Dataset items:
/---
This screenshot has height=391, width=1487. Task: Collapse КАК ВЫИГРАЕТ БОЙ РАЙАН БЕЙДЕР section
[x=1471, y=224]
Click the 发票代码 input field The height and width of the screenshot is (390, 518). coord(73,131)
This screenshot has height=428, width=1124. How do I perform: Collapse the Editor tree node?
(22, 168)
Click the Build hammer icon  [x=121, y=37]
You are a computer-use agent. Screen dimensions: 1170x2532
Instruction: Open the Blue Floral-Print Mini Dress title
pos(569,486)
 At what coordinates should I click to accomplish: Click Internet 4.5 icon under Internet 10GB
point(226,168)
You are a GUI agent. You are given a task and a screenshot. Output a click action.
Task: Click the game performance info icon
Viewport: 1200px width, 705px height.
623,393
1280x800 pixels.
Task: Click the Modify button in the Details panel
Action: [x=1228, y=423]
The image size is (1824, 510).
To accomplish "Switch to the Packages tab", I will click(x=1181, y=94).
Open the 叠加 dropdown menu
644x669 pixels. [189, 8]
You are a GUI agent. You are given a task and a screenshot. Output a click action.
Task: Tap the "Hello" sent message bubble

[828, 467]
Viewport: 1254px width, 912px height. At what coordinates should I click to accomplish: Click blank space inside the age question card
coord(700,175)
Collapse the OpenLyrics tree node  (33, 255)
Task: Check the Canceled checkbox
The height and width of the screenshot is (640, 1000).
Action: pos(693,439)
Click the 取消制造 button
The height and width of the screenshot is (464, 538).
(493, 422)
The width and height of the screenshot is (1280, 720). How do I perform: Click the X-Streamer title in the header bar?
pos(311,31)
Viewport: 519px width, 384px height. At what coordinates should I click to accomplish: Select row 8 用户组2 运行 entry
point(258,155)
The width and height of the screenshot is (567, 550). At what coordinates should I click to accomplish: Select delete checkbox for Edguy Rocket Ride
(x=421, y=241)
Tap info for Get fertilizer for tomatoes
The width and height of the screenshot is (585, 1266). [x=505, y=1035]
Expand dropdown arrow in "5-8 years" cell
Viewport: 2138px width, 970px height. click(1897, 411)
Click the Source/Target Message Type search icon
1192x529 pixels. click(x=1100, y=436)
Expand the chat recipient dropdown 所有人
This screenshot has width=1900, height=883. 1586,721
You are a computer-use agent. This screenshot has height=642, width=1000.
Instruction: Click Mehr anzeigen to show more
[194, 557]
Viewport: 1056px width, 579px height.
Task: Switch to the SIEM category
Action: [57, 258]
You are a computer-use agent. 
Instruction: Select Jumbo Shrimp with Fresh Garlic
\---
• **Work to complete**: All lines above that include the word "computer" should be located and copied.

• **Response**:
You are a computer-use agent. Screen dimensions: 1170x2532
You are a computer-use agent. This screenshot has height=642, width=1000.
You are a computer-use agent. 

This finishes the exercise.